Ms. Coomaraswamy is the latest official to call on the protection of children in the country. Earlier this week the UN Children’s Fund (UNICEF) voiced its concern over reports that children are being arbitrarily arrested, tortured and sexually abused while in detention. “We have reported cases of detention of children, ill-treatment, and acts tantamount to torture which have resulted in some child deaths,” Ms. Coomaraswamy stated.
 
05 February 2012
 
Russia, China veto UN resolution condemning violence in Syria.
 
Russia and China have vetoed a United Nations Security Council resolution on Syria, the draft of which had the backing of most Arab and European countries. Russia is a major arms suppliers to Syria.
 
The 13 other council members voted in favour of the resolution, which was aimed at stopping the violence in Syria. According to the UN, more than 5400 people have died in the regime"s crackdown on protesters since mid-March.
 
On Friday, the draft had the support of 17 countries, including eight of the 15 council members - Morocco, France, Britain, the United States, Germany, Portugal, Togo and Colombia.

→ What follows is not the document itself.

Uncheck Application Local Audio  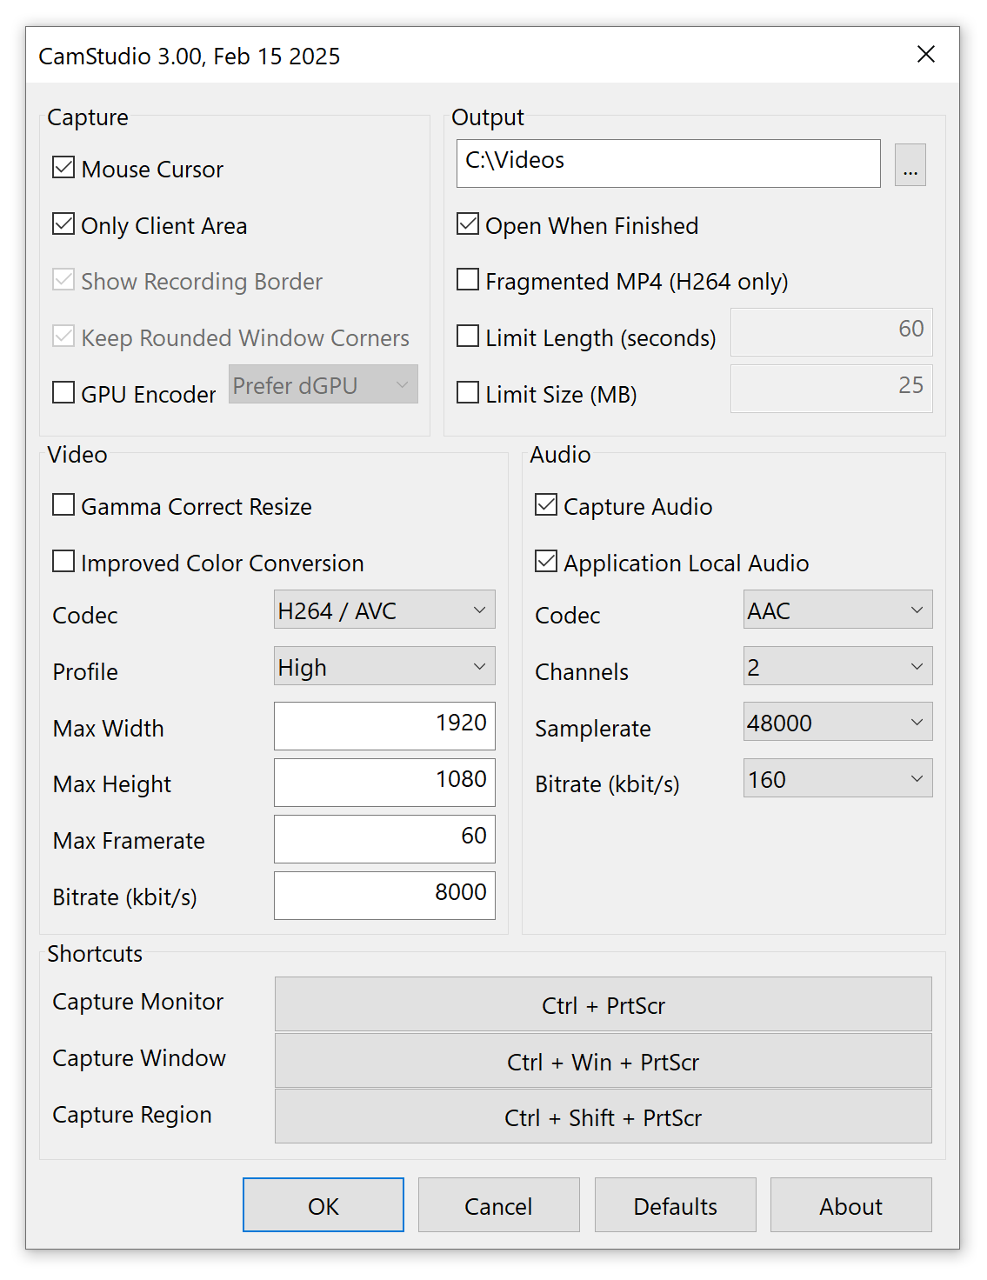coord(546,562)
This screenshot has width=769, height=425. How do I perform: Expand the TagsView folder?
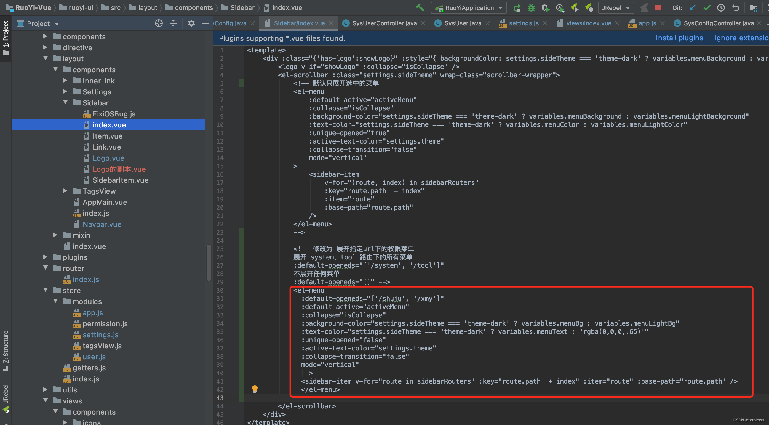click(65, 191)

The other sponsors were Libya, Bahrain, Jordan, Kuwait, Qatar, Saudi Arabia, the United Arab Emirates, Oman and Turkey.
 
The revised text maintained strong condemnation of the "continued widespread gross violations of human rights and fundamental freedoms by the Syrian authorities." It cited use of military force against civilians, arbitrary executions and killings and persecution of protesters and media members.
 
It called for "an inclusive Syrian-led political process conducted in an environment free from violence, fear, intimidation and extremism, and aimed at effectively addressing the legitimate aspirations and concerns of the Syrian people."
 
4 February 2012
 
Syria: Ban voices deep regret after Security Council fails to agree on resolution. (UN News)
 
UN Secretary-General Ban Ki-moon voiced deep regret after Security Council members were unable to agree on a resolution backing an Arab League plan to resolve the crisis in Syria, where thousands of people have been killed over the past year since authorities crackdown on a pro-democracy uprising.
 
Thirteen of the Council"s 15 members voted in favour of a draft text submitted by Morocco, but China and Russia exercised their vetoes. A veto by any one of the Council"s five permanent members means a resolution cannot be adopted.
 
"This is a great disappointment to the people of Syria and the Middle East, and to all supporters of democracy and human rights," he said in a statement issued by his spokesperson.
 
"It undermines the role of the United Nations and the international community in this period when the Syrian authorities must hear a unified voice calling for an immediate end to its violence against the Syrian people."